Thursday, February 13, 2014

Inspirations


While shopping in a local book shop earlier this week, I came across a small volume of Shakespeare, printed in 1901, that contains Titus Andronicus, Pericles and Much Ado About Nothing.  How could I pass this up?  In complete honesty, I only saw Titus and Much Ado printed on the spine.  My wife, with her superior eyesight pointed out the inclusion of Pericles, which only added to my curiosity.

Why include these plays together?  There is no underlying theme announced in a forward or editor’s notes.  In fact, the blurbs introducing each play seem to be taken from different sources.  All in all, this combination of works leads me examine the breadth and variation of Shakespeare’s works.  I can think of no other juxtaposition that would better illustrate all the worlds that occupied Shakespeare’s head and his stage.

At the same time, I was reading The Quality of Mercy by Peter Brook who ponders in several short essays different aspects of Shakespeare’s works and his own (Brook’s) productions.  There was absolutely nothing scholarly about this collection of thoughts, but its power to inspire different ways of approaching Shakespeare is unmistakable.

My thoughts continually go our unrehearsed practice, and what it adds to the thoughts of this master theatre-maker and how it can illuminate such diverse worlds as Titus’ bloody, ritual Rome and the soft, warm air that permeate Benedick and Beatrice’s romance.  That is what our work does: it adds and illuminates.  It should never detract or distract.  Of course that is the aim of any method or system of acting: to disappear.  One of the worst things an actor can do is get caught acting. 

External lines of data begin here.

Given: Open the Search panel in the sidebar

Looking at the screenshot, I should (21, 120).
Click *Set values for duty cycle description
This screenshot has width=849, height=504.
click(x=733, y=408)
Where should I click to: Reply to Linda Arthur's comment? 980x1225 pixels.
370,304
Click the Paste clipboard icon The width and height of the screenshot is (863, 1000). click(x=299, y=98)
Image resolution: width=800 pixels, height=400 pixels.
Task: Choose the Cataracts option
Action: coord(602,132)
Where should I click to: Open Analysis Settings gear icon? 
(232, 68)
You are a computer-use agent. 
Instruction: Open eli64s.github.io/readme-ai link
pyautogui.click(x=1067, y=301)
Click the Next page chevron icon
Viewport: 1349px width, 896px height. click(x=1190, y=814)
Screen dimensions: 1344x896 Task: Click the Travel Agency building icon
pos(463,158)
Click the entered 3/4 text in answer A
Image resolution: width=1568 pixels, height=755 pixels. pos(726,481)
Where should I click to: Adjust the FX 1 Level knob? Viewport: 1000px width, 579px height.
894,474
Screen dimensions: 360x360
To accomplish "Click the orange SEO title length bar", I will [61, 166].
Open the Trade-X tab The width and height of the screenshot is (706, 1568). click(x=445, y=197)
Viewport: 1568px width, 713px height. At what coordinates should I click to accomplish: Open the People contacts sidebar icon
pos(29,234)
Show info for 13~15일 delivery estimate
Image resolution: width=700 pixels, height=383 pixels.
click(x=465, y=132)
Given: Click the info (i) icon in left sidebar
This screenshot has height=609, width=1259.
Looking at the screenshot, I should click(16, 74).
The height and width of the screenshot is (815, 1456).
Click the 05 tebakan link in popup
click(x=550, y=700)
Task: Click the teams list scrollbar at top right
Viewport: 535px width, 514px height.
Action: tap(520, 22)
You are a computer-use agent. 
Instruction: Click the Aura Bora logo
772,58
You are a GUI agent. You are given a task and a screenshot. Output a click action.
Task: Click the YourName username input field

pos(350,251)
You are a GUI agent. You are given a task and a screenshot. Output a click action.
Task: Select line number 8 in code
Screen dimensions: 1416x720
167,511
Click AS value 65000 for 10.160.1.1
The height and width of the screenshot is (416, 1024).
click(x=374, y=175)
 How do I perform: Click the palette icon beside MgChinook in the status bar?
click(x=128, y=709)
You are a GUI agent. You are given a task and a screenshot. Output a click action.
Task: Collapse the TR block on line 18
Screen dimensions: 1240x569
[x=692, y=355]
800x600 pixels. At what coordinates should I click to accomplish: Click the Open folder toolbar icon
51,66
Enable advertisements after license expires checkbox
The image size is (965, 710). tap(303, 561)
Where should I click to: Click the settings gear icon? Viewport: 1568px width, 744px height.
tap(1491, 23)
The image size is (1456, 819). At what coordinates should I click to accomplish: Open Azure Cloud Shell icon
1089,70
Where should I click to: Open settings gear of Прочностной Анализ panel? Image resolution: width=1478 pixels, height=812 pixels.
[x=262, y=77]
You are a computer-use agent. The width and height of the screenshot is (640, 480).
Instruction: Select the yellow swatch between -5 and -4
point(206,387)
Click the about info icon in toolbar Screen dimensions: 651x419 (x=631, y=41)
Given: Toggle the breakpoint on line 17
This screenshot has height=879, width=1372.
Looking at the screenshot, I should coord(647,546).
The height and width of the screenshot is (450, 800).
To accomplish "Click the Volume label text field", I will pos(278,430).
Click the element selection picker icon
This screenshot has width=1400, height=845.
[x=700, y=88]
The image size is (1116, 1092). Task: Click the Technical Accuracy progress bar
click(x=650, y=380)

These experiences are only connected by time, really.  A germ of something has been planted, but what the flower will be, I do not know.  Something awakened by this 1901 collection, stimulated by Peter Brook’s words, fed by our technique and seasoned by the music of Morphine is dividing and growing somewhere in the ether around me.

I write this to dispel any thoughts or criticism that what we do is driven by the technique.  Although we do seek to use it and teach it and spread it, we do so because it serves the craft.  It is not the only ingredient we use, but it is the main spice that informs the flavor of what we do.  

Let us know who and what inspires you.